4.4.7 Motif discovery - WangLabTHU/GPro GitHub Wiki
hcwang and qxdu edited on Janu 21th, 2023, 1 version
The sequences generated by GPro can be used to perform de novo TF motif discovery or to test the enrichment of known TF motifs from motif databases using MEME Suite [1]. The MEME Suite is a powerful, integrated set of web-based tools for studying sequence motifs in proteins, DNA, and RNA [1]. Its functions include motif discovery, motif enrichment, motif scanning, motif comparison, etc.
As an example, we used SEA [2] to perform the enrichment of known TF motifs and MEME [3] for de novo motif discovery. We start with sequences generated by the methods described in Quick Start.
After executing the code in Quick Start, we obtain the following results:
/sampleFolder
├── checkpoints
│ ├── cnn_k15
│ ├── wgan
├── optimization
│ ├── Filter
├── ExpIter.csv
├── ExpIter.txt
├── compared_with_natural.pdf
│── └── Gradient
├── ...
├── evaluation
│ ├── kmer_WGAN.png
│ ├── mutagenesis_CNNK15.png
│ ├── regression_CNNK15.png
│ ├── saliency_CNNK15.png
│ ├── seqlogo_CNNK15.png
│ ├── seqs.txt
└── └── pred.txt
We take the sequences generated by the Filter optimizer as an example. These sequences are stored in /sampleFolder/optimization/Filter/ExpIter.txt in the following fasta format:
>0
ACTTGCTGCAAAAATTTGCTTGTCATGTTGCTTTTGCTTACCATCTTGTC
>1
GTTACAAGTAGCGCCTTGCTTTTCACTTCAGCTGTTGCTAAGGTGTATCG
>2
TGTGCTCTGAAAGTCTGGCTTTTGACACTGTTTTCTGCTATAACTTATTC
>3
TCTGTCTTAAGGCGTTGACATTTTATTTTGCTATCCGTCGTAACTCTGCT
>4
TTCTGCCTTCCTATGTTGCTACCCGCTTTCTTTATGTTATCATAAACTGC
>5
GTGTGCGTATTTTTGTTGCTAATTCGGCGTTTTGTGATAAAATTCCGGCT
Then, ExpIter.txt can be used as the input for SEA software. We used the web server of SEA, with default settings except in the sections Input the sequences and Input the motifs. We set ExpIter.txt in Input the sequences and E.coli DNA and DPINTERACT in Input the motifs, as shown in the figure.
After waiting for about 20 seconds, the SEA will give the motif enrichment results, as shown in the figure.

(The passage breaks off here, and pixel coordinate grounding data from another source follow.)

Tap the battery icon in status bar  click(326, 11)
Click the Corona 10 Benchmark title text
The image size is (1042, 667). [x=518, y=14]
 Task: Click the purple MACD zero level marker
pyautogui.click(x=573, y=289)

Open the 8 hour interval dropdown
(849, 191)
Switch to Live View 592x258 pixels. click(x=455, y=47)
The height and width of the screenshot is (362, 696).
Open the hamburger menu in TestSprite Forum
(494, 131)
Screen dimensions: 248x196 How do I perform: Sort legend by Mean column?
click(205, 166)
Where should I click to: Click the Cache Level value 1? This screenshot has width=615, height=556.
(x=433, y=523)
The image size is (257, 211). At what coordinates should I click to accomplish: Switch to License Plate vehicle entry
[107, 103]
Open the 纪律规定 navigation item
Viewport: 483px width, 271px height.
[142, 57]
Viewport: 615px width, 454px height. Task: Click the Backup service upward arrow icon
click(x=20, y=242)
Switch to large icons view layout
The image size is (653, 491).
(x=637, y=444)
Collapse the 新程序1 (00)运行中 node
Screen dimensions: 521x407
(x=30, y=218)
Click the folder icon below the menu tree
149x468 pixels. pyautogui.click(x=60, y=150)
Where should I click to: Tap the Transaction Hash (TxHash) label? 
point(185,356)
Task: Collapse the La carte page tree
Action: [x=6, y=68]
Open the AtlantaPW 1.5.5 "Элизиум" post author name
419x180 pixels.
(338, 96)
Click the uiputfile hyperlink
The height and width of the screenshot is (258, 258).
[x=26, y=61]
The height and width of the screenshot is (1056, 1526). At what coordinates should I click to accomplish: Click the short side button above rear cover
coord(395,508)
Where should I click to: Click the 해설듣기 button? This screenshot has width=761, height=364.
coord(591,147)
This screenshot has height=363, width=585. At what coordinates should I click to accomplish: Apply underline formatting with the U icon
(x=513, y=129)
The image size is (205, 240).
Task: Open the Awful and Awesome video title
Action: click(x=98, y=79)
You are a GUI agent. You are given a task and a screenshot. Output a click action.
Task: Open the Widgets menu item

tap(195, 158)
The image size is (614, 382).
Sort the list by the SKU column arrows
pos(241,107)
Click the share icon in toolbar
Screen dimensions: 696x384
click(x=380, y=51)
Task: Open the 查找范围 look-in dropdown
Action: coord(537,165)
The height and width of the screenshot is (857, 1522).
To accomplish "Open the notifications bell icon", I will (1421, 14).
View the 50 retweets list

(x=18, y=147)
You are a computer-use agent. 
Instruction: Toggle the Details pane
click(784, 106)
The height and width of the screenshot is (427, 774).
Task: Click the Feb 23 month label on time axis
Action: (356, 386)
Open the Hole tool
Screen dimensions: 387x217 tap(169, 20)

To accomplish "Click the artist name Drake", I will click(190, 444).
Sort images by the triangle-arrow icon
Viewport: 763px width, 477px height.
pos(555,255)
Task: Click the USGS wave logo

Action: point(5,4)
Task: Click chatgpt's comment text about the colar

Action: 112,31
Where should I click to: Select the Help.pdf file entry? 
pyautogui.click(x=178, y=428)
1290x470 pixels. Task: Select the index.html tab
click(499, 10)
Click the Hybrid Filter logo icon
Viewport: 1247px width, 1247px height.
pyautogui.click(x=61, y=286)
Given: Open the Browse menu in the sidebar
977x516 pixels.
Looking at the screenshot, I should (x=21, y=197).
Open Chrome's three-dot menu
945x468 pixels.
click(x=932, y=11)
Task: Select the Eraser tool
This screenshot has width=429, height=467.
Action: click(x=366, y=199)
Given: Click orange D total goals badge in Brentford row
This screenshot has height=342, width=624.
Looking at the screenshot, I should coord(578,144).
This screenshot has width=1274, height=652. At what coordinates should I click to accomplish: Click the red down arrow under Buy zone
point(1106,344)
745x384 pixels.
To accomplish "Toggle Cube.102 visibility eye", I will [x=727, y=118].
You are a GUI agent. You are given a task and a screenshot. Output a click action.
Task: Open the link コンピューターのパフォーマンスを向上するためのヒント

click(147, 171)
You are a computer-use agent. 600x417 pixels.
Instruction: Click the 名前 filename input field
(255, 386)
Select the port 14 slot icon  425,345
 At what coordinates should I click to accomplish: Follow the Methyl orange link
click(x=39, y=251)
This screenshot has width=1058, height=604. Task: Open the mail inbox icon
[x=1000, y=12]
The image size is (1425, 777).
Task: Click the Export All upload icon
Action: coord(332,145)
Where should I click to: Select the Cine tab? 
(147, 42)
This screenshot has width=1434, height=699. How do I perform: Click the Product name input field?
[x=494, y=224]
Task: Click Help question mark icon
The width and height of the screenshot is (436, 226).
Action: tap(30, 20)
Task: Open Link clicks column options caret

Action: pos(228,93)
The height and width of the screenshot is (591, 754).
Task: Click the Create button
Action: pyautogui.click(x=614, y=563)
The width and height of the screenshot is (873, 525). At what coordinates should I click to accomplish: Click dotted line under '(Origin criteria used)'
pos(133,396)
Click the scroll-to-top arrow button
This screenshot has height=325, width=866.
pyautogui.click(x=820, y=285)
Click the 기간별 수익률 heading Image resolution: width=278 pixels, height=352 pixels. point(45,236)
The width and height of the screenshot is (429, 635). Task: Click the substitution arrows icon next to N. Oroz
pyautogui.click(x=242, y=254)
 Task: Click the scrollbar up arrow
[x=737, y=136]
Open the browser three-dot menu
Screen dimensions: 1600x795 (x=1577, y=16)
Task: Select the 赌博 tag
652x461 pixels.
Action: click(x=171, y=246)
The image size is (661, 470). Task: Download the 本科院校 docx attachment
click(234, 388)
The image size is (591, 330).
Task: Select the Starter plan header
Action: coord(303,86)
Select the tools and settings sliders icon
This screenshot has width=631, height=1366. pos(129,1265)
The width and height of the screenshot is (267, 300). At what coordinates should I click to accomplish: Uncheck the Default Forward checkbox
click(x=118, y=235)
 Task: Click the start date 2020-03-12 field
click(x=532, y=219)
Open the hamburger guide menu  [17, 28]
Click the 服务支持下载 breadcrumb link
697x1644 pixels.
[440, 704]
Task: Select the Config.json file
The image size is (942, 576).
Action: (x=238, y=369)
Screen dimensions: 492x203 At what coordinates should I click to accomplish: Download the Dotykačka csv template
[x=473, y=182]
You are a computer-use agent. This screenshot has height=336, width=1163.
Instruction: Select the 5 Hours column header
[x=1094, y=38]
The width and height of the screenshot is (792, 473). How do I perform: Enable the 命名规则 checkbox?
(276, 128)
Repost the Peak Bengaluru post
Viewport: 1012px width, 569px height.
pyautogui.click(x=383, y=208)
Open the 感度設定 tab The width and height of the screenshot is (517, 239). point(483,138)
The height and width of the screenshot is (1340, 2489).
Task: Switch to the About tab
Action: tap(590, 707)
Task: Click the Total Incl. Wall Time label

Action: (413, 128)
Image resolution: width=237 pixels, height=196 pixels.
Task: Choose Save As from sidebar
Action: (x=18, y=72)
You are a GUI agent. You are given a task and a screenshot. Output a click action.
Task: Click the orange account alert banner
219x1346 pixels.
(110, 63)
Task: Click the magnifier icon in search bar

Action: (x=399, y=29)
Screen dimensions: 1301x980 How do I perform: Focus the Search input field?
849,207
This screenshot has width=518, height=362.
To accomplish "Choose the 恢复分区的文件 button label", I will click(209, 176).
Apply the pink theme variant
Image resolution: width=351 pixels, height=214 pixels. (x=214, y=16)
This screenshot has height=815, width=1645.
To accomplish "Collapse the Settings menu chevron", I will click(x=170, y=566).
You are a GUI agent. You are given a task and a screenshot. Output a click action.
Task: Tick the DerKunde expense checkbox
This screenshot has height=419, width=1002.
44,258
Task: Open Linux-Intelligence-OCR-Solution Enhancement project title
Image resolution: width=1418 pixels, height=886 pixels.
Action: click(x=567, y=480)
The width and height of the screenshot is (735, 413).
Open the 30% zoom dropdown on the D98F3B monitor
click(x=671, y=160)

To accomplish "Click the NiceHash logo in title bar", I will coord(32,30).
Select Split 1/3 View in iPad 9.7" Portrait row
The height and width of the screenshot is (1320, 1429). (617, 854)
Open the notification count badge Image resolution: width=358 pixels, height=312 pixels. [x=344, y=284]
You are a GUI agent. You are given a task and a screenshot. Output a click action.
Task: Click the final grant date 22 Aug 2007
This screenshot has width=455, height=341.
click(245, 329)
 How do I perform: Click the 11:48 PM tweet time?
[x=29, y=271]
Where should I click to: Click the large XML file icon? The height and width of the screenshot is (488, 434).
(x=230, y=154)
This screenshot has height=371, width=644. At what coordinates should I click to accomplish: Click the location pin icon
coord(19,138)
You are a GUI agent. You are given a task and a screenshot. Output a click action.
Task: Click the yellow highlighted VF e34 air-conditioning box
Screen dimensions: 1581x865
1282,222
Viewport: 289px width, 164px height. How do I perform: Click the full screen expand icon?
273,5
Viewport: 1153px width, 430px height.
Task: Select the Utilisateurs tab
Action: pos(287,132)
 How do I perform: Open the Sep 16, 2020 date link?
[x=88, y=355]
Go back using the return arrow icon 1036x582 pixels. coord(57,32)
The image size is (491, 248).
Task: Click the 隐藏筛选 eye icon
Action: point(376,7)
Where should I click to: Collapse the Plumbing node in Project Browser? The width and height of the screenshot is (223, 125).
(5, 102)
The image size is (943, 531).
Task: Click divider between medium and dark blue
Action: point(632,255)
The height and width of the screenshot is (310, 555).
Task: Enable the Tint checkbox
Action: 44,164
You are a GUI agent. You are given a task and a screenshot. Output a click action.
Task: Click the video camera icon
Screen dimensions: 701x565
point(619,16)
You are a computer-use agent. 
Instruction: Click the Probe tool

Similar to the steps in SEA, we perform de novo motif discovery using MEME. Here, we also use the sequences generated by the Filter optimizer. The only thing we need to do is set ExpIter.txt in the Input the primary sequences section, as shown in the figure.
The process will take about half an hour. Then, the motif discovered by MEME will be presented, as shown in the figure.
[1] Bailey T L, Johnson J, Grant C E, Noble WS. The MEME suite. Nucleic acids research. 2015 Jul 1;43(W1):W39-49.
[2] Bailey T L, Grant C E. SEA: simple enrichment analysis of motifs. BioRxiv. 2021 Aug 24:2021-08.
[3] Bailey T L, Elkan C. Fitting a mixture model by expectation maximization to discover motifs in bipolymers.